→ **AIM OF THE TASK**
In the listing, find every line that has the string "category" and copy it.

→ **PROVIDED MATERIAL**
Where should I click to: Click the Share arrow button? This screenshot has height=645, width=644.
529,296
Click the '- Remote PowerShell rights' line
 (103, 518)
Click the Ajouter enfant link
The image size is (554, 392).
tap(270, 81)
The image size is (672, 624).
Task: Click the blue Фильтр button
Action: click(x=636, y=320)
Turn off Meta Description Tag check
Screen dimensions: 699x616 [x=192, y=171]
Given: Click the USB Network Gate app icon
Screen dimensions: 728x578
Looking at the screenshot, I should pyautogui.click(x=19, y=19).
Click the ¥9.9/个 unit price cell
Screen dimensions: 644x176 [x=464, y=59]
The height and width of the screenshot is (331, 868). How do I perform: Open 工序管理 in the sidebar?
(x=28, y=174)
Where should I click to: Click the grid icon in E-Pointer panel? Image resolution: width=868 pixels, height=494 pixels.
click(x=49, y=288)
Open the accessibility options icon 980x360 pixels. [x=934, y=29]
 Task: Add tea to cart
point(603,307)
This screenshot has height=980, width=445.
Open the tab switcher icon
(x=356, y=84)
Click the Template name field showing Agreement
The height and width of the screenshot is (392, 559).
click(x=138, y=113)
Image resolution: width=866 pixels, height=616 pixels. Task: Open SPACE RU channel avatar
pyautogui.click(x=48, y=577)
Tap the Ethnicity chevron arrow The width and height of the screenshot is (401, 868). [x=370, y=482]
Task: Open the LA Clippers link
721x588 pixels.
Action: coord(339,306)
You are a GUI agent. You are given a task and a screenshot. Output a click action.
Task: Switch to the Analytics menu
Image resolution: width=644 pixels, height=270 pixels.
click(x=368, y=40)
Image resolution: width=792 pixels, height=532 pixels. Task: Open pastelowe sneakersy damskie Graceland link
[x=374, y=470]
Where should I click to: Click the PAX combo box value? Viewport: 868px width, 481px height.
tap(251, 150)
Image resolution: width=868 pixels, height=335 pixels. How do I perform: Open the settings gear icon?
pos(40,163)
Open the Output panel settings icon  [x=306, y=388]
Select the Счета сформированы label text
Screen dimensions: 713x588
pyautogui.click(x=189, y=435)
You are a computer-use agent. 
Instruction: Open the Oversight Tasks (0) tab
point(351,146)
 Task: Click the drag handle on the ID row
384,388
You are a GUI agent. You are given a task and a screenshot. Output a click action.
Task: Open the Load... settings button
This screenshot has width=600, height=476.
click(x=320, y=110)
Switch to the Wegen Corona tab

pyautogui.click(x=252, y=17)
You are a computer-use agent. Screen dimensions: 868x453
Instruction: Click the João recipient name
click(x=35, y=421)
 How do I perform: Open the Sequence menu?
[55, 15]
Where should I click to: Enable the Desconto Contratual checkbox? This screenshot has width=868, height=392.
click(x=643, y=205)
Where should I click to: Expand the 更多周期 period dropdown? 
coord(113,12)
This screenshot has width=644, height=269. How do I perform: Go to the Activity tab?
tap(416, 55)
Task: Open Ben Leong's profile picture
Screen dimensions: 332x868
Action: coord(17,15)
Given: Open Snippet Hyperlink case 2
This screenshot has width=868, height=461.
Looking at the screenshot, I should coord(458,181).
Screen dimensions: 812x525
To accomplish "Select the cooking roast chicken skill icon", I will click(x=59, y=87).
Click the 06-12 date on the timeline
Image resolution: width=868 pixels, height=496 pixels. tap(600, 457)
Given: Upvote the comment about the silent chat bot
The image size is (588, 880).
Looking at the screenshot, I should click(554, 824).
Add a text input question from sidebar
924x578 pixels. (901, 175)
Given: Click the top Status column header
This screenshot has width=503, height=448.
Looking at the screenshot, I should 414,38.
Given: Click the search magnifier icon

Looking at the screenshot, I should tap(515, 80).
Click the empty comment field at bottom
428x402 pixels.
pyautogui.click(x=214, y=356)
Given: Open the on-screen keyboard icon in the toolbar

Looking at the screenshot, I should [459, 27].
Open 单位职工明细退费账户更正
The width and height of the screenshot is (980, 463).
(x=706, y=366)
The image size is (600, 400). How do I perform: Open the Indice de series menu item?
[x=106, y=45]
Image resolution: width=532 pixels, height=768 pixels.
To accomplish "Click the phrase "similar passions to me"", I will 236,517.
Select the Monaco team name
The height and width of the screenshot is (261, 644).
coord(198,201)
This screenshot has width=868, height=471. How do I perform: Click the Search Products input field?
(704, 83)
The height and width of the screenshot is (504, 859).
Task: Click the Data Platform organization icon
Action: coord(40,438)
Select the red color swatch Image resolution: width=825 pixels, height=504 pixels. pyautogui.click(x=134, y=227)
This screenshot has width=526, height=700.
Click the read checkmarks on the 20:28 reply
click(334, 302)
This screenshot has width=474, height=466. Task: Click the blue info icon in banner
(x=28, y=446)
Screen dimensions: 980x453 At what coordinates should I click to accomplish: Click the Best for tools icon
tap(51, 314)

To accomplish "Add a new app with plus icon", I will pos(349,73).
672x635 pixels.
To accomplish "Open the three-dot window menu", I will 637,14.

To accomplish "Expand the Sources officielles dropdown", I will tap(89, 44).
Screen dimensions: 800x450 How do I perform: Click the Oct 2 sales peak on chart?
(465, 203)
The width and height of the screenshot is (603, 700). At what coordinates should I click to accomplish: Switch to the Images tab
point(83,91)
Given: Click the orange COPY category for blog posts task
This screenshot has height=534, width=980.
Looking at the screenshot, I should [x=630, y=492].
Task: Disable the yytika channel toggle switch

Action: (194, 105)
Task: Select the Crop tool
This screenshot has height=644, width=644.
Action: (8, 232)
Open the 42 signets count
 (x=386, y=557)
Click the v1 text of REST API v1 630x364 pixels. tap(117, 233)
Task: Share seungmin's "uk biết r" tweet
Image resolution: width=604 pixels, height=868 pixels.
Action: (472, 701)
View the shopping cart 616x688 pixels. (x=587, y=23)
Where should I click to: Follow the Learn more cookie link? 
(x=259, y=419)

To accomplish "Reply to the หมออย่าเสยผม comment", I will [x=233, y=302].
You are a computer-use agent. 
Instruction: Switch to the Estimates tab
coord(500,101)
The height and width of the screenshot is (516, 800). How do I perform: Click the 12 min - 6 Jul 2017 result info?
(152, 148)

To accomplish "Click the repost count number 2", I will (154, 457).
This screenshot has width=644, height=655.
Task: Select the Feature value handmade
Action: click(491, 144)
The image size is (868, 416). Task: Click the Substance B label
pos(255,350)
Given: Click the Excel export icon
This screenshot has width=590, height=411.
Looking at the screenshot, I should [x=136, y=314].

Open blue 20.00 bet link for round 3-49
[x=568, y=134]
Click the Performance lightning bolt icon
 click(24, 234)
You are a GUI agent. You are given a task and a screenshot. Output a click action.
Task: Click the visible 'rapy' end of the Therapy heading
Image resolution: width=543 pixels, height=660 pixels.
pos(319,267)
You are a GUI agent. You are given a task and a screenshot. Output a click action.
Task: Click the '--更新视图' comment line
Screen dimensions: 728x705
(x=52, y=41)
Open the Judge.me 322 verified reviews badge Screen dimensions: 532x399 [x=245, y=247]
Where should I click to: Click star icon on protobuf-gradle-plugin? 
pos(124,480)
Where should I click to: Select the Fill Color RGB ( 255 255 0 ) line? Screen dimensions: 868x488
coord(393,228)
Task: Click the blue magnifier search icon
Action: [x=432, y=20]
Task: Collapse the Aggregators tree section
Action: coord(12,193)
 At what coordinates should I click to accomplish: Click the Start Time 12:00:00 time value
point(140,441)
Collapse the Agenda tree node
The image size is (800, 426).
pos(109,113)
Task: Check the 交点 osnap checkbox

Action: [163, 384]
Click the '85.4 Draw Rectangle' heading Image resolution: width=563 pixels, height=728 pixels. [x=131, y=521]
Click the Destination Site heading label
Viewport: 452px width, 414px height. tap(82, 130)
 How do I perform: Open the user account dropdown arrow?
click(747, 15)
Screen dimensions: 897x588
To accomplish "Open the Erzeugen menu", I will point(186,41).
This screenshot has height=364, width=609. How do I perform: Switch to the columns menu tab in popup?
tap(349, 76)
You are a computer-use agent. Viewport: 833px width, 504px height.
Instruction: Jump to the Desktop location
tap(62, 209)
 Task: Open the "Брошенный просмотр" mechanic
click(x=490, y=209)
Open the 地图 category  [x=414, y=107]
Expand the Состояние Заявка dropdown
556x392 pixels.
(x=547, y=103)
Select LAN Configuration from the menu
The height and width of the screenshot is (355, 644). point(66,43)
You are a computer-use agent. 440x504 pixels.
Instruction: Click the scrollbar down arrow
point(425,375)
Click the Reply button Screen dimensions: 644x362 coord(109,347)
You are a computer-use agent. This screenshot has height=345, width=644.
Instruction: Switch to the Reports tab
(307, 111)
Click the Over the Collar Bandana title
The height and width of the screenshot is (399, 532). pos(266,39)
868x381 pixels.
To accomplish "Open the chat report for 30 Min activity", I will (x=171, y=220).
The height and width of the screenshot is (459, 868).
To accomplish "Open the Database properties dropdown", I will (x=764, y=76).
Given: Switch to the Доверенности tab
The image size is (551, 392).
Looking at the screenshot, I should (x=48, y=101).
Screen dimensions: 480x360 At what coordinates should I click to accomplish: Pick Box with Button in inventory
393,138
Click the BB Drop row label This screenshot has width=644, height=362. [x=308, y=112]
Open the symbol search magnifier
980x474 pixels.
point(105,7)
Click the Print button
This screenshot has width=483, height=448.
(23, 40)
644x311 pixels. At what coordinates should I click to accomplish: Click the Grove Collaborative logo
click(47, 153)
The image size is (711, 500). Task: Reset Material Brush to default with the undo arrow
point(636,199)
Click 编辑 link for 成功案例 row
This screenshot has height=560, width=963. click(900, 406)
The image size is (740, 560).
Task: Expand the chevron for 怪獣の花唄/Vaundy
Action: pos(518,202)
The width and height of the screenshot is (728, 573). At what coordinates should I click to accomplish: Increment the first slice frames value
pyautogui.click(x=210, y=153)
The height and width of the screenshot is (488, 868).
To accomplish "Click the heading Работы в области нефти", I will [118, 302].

→ **SOLUTION TO THIS PROBLEM**
Given: Click the orange COPY category for blog posts task
Open the 地图 category  [x=414, y=107]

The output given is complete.